Leaving Admin - a return to Mazenglish

So, ... after eight years as a school administrator, I have decided to leave admin and return to the English classroom full time. I couldn’t be happier about going back to teaching. This past year has taught us all so much, and for me, it was in losing the classroom that I found my way home.

I've now been in education for twenty-eight years, and I've worked in the United States and abroad, in public and private schools, in city and suburban communities, at elementary and middle and high school, as both a teacher and administrator. While I've mostly taught high school English, I am also an education policy geek, as well as an advocate for equity and gifted education. It has been a wonderful career, both enriching and challenging. 

When I first entered administration, I thought I might work through my school and district and perhaps even look toward a state job because I was so engaged and interested in education policy. Yet, my first admin gig was at my current school, where I'd been teaching and my two children would attend. It was undoubtedly the perfect job, for I was a TOSA, an "assistant-to-the-principal" and the GT Coordinator. However, that was only 80% of my job, and I was allowed to keep teaching one section of AP English Lang & Comp. This allowed me to stay connected to kids and content, and it was a boon to the admin team to always have a teacher voice present at the table. 
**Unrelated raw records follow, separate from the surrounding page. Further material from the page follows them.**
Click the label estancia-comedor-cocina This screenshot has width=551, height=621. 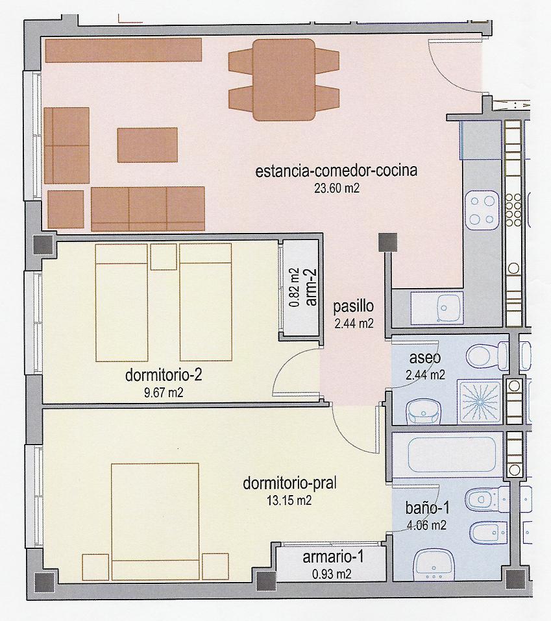[336, 172]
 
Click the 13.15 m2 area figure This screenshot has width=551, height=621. [289, 500]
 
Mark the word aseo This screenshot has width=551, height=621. [425, 358]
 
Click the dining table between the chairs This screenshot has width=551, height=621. [284, 80]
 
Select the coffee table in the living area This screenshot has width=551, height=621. [147, 145]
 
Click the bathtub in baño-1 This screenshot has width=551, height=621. [445, 455]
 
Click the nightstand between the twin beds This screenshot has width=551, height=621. [164, 257]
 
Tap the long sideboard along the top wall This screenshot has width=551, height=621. [123, 50]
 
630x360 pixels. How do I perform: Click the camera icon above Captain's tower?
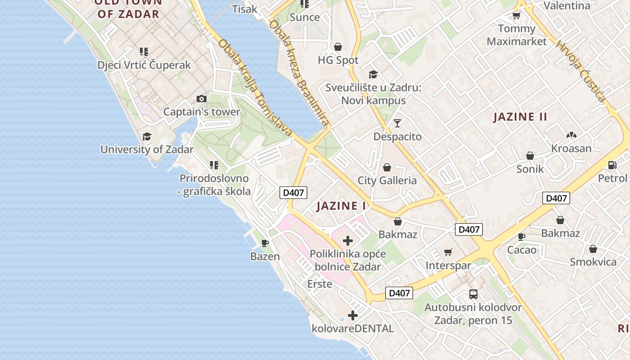202,99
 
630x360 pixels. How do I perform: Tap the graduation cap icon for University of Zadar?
147,136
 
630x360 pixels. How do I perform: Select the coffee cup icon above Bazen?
265,243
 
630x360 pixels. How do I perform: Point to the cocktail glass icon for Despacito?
397,123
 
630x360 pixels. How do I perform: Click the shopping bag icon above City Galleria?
387,168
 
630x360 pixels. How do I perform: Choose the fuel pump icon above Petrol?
612,165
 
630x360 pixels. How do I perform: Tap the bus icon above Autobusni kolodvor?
473,294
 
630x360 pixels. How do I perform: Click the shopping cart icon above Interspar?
448,252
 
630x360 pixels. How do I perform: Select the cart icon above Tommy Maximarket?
516,16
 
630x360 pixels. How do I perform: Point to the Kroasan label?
571,148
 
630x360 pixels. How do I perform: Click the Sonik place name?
530,169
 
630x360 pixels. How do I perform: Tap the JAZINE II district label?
520,117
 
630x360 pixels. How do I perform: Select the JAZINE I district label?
342,206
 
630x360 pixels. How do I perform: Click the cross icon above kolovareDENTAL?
353,315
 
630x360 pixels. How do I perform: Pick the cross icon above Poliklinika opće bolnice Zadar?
347,241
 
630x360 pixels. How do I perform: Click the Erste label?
320,284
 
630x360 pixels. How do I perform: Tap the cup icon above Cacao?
522,237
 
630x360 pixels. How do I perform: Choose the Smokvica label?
593,262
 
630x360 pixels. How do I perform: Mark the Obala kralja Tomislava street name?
255,88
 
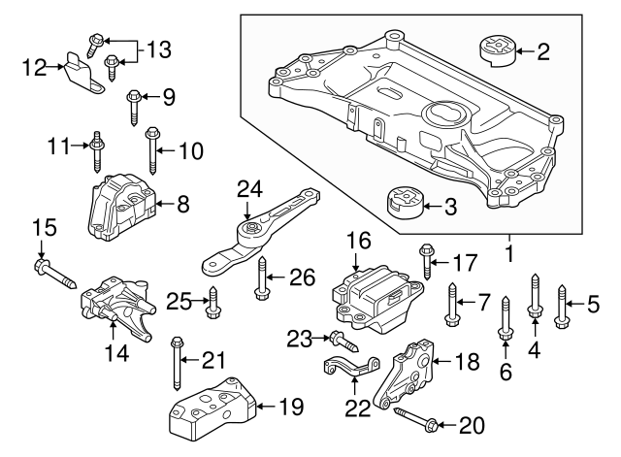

Over the years, I realized that I had no desire to move on to other positions, especially as my own kids arrived at the high school. And, as I approached the age of fifty and reflected on my career, I realized that I'd always had an inclination to finish my career back in the classroom, though that might be at the next level (as I had been heading toward Ph.D. programs in English when my son was born). And, at this point in my career, I do have some adjunct opportunities, and I am doing more writing, so it only makes sense that writing and the classroom came a calling again. And with one kid already in college, and the other approaching her junior year, it was only natural to start thinking about the admin and the teacher pathways.

So, why now?

Well, it was really the quarantine last year when our world fell apart. I had a truly wonderful AP English Lang & Comp class; it was a sharp group of juniors, many of whom I'd known since they were in middle school. We were having a great year of learning, and I felt like I was still growing and learning to be a better teacher day to day and week to week. And then it was over, and I didn't get to finish the year with them, and I felt like so much was left undone. And it made me really sad; I really missed them and regretted not being able to finish their junior year. And as that feeling sat with me during the summer, I slowly began to realize that I was no longer preferring the admin role to the classroom. So, at the end of July I went to my principal, truly a princi"pal" and a man I trust and respect so deeply, and I told him, "I think I'm done with the admin thing; I'd like to return to the classroom." He supported my decision, though he wondered if perhaps I'd do a 60/40 split and stay on as GT Coordinator. We planned to check in during December.

Well, come August, my professional world turned sideways again, as I was shifted away from my high school and over to our district's new all-online school to help on their admin team. What had been an online 9-12 program with several hundred students became an online K-12 program with more than 10,000 students. All of the high schools in the district lent some staff to help out, and I volunteered to go for my team because with my roles it made the most sense. The hardest part was giving up the one class I'd always taught; so for the past year, for the first time in nearly three decades, I was not teaching English. And I missed it all the more. The time has certainly been a professional challenge, and while I was happy to do it, the experience only reinforced my decision. So, I checked in with my principal in December, and just last week over spring break, we finalized my schedule. I now have roughly nine weeks left as a school administrator.

Next year, I return to my calling, my passion, my art, my love -- I will once again be a teacher.